Barbary pirates in scores of galleys and corsairs from Tunis and Algiers raided throughout the Mediterranean with virtual impunity, and even carried off "white slaves" from the villages of Cornwall and Ireland. The Knights of St John were themselves also ruthless slavers. But the Islamic raiders made sure to vandalise any Christian churches, symbols or ornaments they found in their path.

The Venetians, the arch-conservative "Swiss bankers" of the age, were interested only in neutrality and gold, even when St Mark’s basin was blockaded. And the rest of Christendom squabbled hopelessly among themselves – Valois against Hapsburg, Catholic against Protestant – and failed to rally together.

In 1543, in fact, the treacherous French collaborated with the Turks to sack Nice, then a Hapsburg possession.

The great contest was fought over a huge front, from Istanbul to the Gates of Gibraltar, and featured the kind of characters you might not necessarily like to meet: Barbarossa, the pirate; the risk-taking Emperor Charles V; the Knights of St John, last survivors of the Crusades, and the brilliant Christian admiral Don Juan of Austria. Its brutal climax came in a six-year period, 1565 to 1571, including the siege of Malta itself, the battle for Cyprus and the last-ditch defence of Lepanto – one of the single most shocking days in naval and world history.

It is on these thrilling set pieces that Crowley largely concentrates. The Siege of Malta in 1565 (some 600 Knights of St John versus an Ottoman army of around 30,000) was arguably the single most heroic siege in history, and full justice is done to the relentless drama of those four scorching summer months, when the roar of Turkish cannon could be heard in Sicily, 120 miles away, and even Protestant England prayed for the salvation of Malta.

The European powers were puny and reluctant over actually coming to help – even though they knew that, should Malta fall to the Turks, Suleiman would then be Lord of the western Mediterranean as well as the east. The knights and their gallant Maltese auxiliaries fought on alone, with unimaginable bravery, with all "the visceral brutality of the Homeric bronze age".

The cruelty and valour – fighting madness – were awful and impressive. Here is Jean de la Valette, head of the Order of St John, refusing to give one inch of ground; the Spanish knight, Captain Miranda, wounded and unable to stand, hauled himself into a chair and fought on, sword in hand. Here is an Italian traitor, "tied to a horse’s tail and beaten to death by children with sticks".

When the outlying fortress of St Elmo finally fell, the Turks mutilated the last survivors and floated them across to St Angelo nailed to wooden crosses, a "gruesome flotsam". La Valette’s instant riposte: execute all his Turkish prisoners and fire their severed heads back over into the Ottoman camp.

Such granite resolution eventually wore down the Ottoman army, even the incomparable janissaries in their ostrich-feather shakos, advancing on the Walls of St Angelo time after time, chanting verses from the Koran.

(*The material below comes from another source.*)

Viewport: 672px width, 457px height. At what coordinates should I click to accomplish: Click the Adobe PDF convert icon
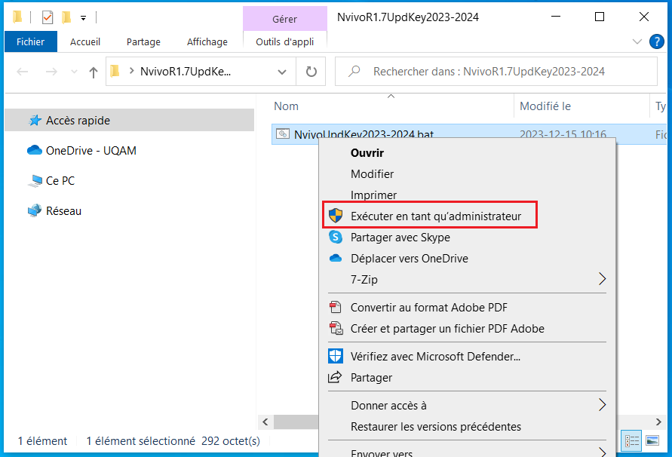(336, 308)
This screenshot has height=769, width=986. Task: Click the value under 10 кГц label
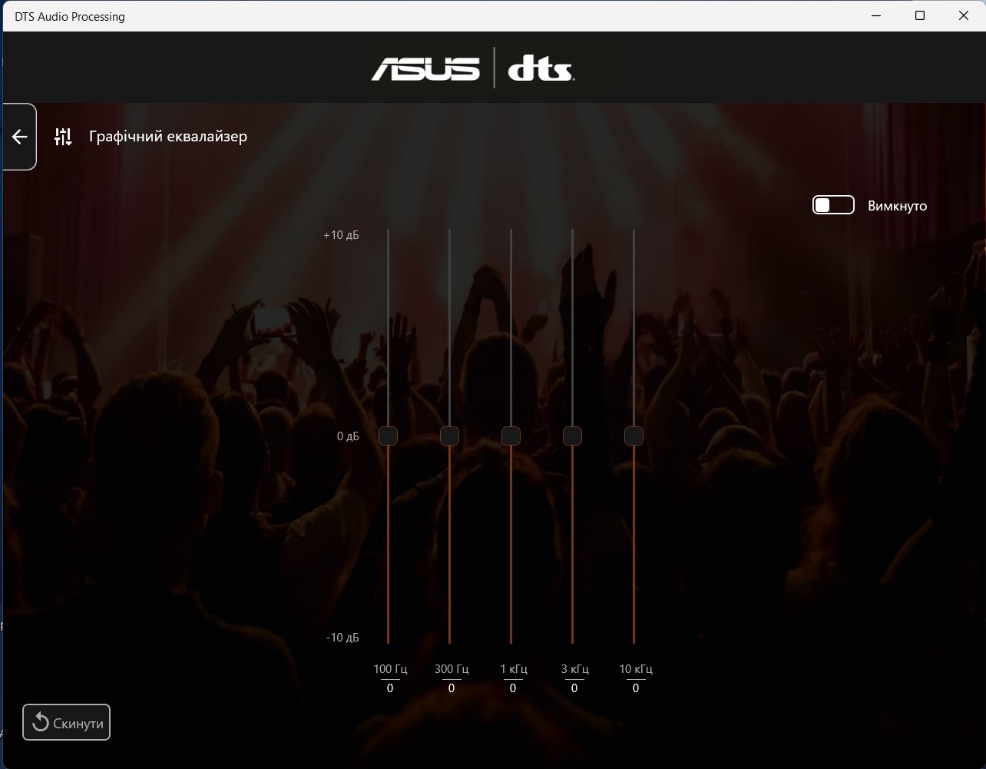[636, 688]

Unlike Rhodes, which eventually gave in, Malta stood firm and the Turks eventually sailed home.

Some may see comparisons in our own time. In World War Two Malta was besieged from the air by German and Italian bombers; the island’s only defence in the early days: three frail Gloucester Gladiator biplanes called Faith, Hope and Charity flown by RAF pilots who, once reinforced by Spitfires, brought the blitz to an end and secured, once more, the safety of the island.

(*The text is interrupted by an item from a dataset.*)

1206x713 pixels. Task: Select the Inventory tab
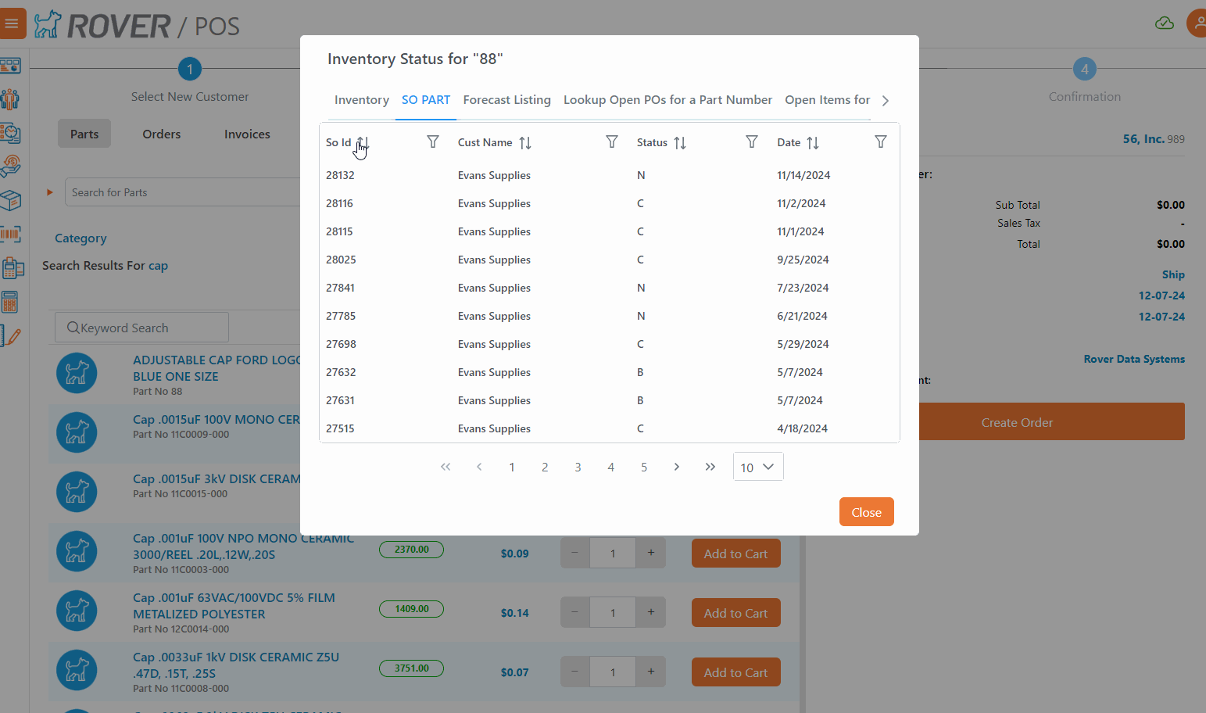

The Battle of Lepanto in 1571 was the largest naval engagement until Jutland in 1916 and this time a shattering defeat for the Ottoman Empire, now ruled by Suleiman’s son, the unprepossessing Selim the Sot.

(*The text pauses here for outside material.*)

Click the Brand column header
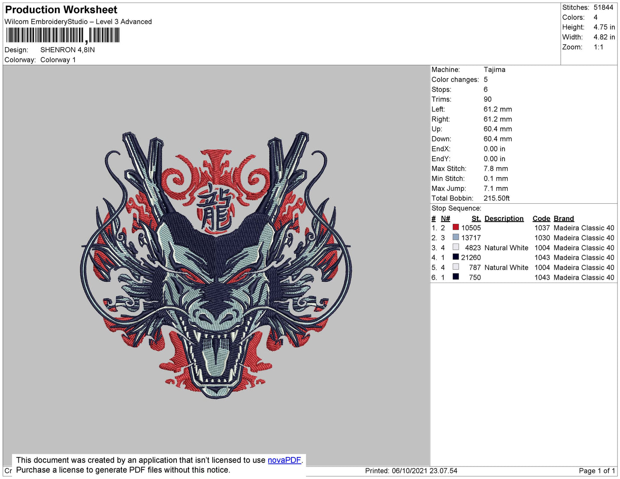Screen dimensions: 620x479 coord(563,218)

With a novelist’s eye for vivid scene-painting Crowley tells all: towards the end of the battle, in a scene of surreal horror, both Christians and Turks were running so short of missiles that they started throwing oranges and lemons at each other amid exhausted, hysterical laughter, adrift in a sea jammed solid with corpses. Forty thousand men died in four hours. Not until Loos in 1916 would this rate of slaughter be surpassed. But once more, Christendom was saved.

About Fr. John Zuhlsdorf

Fr. Z is the guy who runs this blog. o{]:¬)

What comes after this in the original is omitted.